This is another Italian book without an English translation, at least not one you can buy on Amazon.The story is about a group of orphans that escapes from the orphanage to participate in the secret world championship of StreetBall. StreetBall is a specific variation of the football played along the streets of nearly everywhere with much passion and fantasy. The Great Bastard himself, the God of all the orphans, has dictated the rules for Street Ball.
The story takes place in the rich and corrupted country of Gladonia. The orphans are chase both by the (equally rich and corrupted) church in the person of Don Biffero and Don Bracco and the media personified by the journalist Fimicoli. And behind those pawns the egoarch Mussolardi supreme ruler and mostly owner of Gladonia.
As I have already expressed before in other posts, Benni is one of my favorite writers. In this case he manages to achieve a good tale telling, while keeping a meta register. Situations and characters usually live at different levels. The story level is nice, but the plot twists are a bit forced, situations are mostly resolved via Deus Ex Machina. The next level is satirical, Benni portrays the changing Italy, a beautiful country losing its genuine and true origins to progress, corruption, hypocrisy and indifference. What was clean and nice now is polluted, what once was quiet and calm now is crowded and noisy, what once was honest and private, now is criminal and reality show.

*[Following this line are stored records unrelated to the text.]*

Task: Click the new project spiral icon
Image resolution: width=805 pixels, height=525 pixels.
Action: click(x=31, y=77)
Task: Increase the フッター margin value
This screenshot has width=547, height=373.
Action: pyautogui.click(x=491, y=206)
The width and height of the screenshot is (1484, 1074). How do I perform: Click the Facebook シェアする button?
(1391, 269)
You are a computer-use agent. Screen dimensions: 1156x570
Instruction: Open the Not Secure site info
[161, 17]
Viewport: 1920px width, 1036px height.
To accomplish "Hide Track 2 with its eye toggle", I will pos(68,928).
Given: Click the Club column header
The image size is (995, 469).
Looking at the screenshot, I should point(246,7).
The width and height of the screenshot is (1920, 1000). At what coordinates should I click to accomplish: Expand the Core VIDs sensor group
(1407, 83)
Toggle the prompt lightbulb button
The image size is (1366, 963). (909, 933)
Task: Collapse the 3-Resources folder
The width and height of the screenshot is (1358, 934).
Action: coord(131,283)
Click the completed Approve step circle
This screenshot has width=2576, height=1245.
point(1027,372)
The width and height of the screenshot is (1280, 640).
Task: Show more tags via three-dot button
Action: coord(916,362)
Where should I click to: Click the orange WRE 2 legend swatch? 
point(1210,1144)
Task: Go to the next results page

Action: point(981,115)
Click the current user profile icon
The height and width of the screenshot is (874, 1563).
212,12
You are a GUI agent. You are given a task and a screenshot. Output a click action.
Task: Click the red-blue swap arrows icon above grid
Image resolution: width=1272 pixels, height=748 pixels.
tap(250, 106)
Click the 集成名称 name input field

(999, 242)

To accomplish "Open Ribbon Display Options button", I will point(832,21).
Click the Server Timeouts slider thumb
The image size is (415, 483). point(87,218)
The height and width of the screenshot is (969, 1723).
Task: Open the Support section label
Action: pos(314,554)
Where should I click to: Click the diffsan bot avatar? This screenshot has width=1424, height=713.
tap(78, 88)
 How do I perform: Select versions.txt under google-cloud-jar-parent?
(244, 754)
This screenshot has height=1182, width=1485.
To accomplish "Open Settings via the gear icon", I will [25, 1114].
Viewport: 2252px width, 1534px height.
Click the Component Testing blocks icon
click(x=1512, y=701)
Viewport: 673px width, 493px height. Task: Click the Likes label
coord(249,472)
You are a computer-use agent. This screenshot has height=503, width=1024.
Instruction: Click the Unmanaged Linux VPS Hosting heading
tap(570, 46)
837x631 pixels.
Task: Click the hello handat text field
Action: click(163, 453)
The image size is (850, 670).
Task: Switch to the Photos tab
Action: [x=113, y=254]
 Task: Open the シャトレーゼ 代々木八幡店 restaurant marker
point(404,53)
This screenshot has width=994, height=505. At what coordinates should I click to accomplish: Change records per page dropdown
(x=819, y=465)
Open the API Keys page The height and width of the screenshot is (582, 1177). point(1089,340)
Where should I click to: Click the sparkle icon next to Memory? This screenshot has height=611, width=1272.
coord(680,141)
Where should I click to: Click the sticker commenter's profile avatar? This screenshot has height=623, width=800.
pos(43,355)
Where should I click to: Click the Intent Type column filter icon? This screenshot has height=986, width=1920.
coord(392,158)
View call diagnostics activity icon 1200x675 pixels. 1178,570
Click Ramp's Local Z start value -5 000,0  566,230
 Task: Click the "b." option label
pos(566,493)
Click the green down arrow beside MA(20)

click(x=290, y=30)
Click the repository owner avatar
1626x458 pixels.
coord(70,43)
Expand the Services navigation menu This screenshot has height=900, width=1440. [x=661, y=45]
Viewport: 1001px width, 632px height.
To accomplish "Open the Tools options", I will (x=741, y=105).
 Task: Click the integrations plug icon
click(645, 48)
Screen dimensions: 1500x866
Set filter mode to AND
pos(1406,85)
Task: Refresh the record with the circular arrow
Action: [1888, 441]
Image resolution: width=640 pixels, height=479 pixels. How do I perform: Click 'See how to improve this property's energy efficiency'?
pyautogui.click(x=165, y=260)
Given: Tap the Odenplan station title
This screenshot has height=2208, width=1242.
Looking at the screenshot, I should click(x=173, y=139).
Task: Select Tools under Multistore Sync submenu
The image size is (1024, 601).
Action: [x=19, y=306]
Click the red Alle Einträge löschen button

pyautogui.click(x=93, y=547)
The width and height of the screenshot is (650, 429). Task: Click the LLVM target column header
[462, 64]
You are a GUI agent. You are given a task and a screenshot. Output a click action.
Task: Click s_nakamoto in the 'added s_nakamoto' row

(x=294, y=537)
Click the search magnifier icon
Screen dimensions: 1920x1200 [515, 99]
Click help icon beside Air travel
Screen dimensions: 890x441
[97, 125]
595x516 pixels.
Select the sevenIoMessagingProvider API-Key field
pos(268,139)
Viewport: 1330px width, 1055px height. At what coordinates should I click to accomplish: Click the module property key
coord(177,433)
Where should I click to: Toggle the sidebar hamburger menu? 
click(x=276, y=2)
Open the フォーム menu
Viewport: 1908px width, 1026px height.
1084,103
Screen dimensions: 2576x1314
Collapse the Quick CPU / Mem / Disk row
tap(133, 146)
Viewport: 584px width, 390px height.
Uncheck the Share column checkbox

Characters are caricatures of real people, the county politician, the clergymen, the orphans, the media, the TV channel owner, and the army.
At a deeper level we find messages. Messages about what is going wrong and what would doom us. The strong message is about the importance of unadulterated youth. Children deserve to grow in a free and genuine environment. Benni strongly criticizes everything menacing this.
I have to admit that I lost most of these deeper levels at my first reading. But the book is so intriguing that the second read was swift.